Your task: Line for line, the listing below is to be transcribed exactly.

Records for the exercise:
.....
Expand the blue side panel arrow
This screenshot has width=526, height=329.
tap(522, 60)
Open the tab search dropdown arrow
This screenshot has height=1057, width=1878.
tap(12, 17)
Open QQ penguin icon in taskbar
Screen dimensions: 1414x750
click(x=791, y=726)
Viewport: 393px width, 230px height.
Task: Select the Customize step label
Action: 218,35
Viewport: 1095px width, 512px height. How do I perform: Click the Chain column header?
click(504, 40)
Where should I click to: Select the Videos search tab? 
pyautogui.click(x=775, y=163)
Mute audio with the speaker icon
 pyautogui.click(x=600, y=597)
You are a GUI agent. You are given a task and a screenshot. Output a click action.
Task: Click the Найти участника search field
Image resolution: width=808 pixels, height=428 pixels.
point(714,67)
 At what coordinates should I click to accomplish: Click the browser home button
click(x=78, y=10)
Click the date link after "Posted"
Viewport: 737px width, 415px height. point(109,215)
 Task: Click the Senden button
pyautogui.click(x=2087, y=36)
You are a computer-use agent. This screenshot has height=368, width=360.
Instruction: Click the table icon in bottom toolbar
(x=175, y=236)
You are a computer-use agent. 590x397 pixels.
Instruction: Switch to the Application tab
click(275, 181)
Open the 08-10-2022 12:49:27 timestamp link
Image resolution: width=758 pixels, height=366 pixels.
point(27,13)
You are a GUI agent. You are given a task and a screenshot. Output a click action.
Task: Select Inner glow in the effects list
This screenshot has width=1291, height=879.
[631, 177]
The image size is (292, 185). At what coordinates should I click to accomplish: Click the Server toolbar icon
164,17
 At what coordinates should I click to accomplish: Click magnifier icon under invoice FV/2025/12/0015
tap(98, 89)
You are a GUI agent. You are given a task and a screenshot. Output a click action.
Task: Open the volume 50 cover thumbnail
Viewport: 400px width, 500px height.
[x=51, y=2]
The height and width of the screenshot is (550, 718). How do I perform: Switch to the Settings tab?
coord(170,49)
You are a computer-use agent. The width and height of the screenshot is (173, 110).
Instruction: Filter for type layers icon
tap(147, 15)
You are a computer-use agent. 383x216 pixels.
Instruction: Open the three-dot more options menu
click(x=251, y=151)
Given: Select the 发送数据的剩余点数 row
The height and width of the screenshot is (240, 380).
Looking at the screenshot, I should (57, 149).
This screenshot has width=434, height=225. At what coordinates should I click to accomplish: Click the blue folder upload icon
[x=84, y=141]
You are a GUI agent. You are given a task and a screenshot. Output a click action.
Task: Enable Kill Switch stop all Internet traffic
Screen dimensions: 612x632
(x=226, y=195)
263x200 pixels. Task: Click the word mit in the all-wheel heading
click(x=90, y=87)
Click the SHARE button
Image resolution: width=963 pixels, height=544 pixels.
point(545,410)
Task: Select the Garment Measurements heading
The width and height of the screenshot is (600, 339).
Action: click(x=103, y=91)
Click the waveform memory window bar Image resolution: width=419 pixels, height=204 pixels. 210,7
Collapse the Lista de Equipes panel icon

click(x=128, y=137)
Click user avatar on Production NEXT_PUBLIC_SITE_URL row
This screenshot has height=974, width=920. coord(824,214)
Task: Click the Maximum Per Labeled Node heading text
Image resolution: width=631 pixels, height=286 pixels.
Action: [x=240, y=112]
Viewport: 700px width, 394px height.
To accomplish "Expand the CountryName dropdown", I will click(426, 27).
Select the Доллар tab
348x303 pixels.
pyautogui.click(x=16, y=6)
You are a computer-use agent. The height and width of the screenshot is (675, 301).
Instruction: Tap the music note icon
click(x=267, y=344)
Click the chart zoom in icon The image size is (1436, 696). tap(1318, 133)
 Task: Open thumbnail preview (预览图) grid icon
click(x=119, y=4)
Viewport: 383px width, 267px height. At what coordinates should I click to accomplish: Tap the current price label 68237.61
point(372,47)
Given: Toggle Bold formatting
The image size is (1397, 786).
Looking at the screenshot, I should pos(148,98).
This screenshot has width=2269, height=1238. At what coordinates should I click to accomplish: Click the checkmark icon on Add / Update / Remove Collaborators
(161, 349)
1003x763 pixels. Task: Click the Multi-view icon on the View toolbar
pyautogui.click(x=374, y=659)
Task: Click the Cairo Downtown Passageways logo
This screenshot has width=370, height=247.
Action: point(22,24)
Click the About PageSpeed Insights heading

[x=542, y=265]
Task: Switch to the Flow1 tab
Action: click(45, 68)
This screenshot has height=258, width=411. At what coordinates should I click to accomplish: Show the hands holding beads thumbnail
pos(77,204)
.....
Output:
Expand the blue side panel arrow
This screenshot has width=526, height=329.
tap(522, 60)
Open the tab search dropdown arrow
This screenshot has height=1057, width=1878.
tap(12, 17)
Open QQ penguin icon in taskbar
Screen dimensions: 1414x750
click(x=791, y=726)
Viewport: 393px width, 230px height.
Task: Select the Customize step label
Action: 218,35
Viewport: 1095px width, 512px height. How do I perform: Click the Chain column header?
click(504, 40)
Where should I click to: Select the Videos search tab? 
pyautogui.click(x=775, y=163)
Mute audio with the speaker icon
 pyautogui.click(x=600, y=597)
You are a GUI agent. You are given a task and a screenshot. Output a click action.
Task: Click the Найти участника search field
Image resolution: width=808 pixels, height=428 pixels.
point(714,67)
 At what coordinates should I click to accomplish: Click the browser home button
click(x=78, y=10)
Click the date link after "Posted"
Viewport: 737px width, 415px height. point(109,215)
 Task: Click the Senden button
pyautogui.click(x=2087, y=36)
You are a computer-use agent. This screenshot has height=368, width=360.
Instruction: Click the table icon in bottom toolbar
(x=175, y=236)
You are a computer-use agent. 590x397 pixels.
Instruction: Switch to the Application tab
click(275, 181)
Open the 08-10-2022 12:49:27 timestamp link
Image resolution: width=758 pixels, height=366 pixels.
point(27,13)
You are a GUI agent. You are given a task and a screenshot. Output a click action.
Task: Select Inner glow in the effects list
This screenshot has width=1291, height=879.
[631, 177]
The image size is (292, 185). At what coordinates should I click to accomplish: Click the Server toolbar icon
164,17
 At what coordinates should I click to accomplish: Click magnifier icon under invoice FV/2025/12/0015
tap(98, 89)
You are a GUI agent. You are given a task and a screenshot. Output a click action.
Task: Open the volume 50 cover thumbnail
Viewport: 400px width, 500px height.
[x=51, y=2]
The height and width of the screenshot is (550, 718). How do I perform: Switch to the Settings tab?
coord(170,49)
You are a computer-use agent. The width and height of the screenshot is (173, 110).
Instruction: Filter for type layers icon
tap(147, 15)
You are a computer-use agent. 383x216 pixels.
Instruction: Open the three-dot more options menu
click(x=251, y=151)
Given: Select the 发送数据的剩余点数 row
The height and width of the screenshot is (240, 380).
Looking at the screenshot, I should (57, 149).
This screenshot has width=434, height=225. At what coordinates should I click to accomplish: Click the blue folder upload icon
[x=84, y=141]
You are a GUI agent. You are given a task and a screenshot. Output a click action.
Task: Enable Kill Switch stop all Internet traffic
Screen dimensions: 612x632
(x=226, y=195)
263x200 pixels. Task: Click the word mit in the all-wheel heading
click(x=90, y=87)
Click the SHARE button
Image resolution: width=963 pixels, height=544 pixels.
point(545,410)
Task: Select the Garment Measurements heading
The width and height of the screenshot is (600, 339).
Action: click(x=103, y=91)
Click the waveform memory window bar Image resolution: width=419 pixels, height=204 pixels. 210,7
Collapse the Lista de Equipes panel icon

click(x=128, y=137)
Click user avatar on Production NEXT_PUBLIC_SITE_URL row
This screenshot has height=974, width=920. coord(824,214)
Task: Click the Maximum Per Labeled Node heading text
Image resolution: width=631 pixels, height=286 pixels.
Action: [x=240, y=112]
Viewport: 700px width, 394px height.
To accomplish "Expand the CountryName dropdown", I will click(426, 27).
Select the Доллар tab
348x303 pixels.
pyautogui.click(x=16, y=6)
You are a computer-use agent. The height and width of the screenshot is (675, 301).
Instruction: Tap the music note icon
click(x=267, y=344)
Click the chart zoom in icon The image size is (1436, 696). tap(1318, 133)
 Task: Open thumbnail preview (预览图) grid icon
click(x=119, y=4)
Viewport: 383px width, 267px height. At what coordinates should I click to accomplish: Tap the current price label 68237.61
point(372,47)
Given: Toggle Bold formatting
The image size is (1397, 786).
Looking at the screenshot, I should pos(148,98).
This screenshot has width=2269, height=1238. At what coordinates should I click to accomplish: Click the checkmark icon on Add / Update / Remove Collaborators
(161, 349)
1003x763 pixels. Task: Click the Multi-view icon on the View toolbar
pyautogui.click(x=374, y=659)
Task: Click the Cairo Downtown Passageways logo
This screenshot has width=370, height=247.
Action: point(22,24)
Click the About PageSpeed Insights heading

[x=542, y=265]
Task: Switch to the Flow1 tab
Action: click(45, 68)
This screenshot has height=258, width=411. At what coordinates should I click to accomplish: Show the hands holding beads thumbnail
pos(77,204)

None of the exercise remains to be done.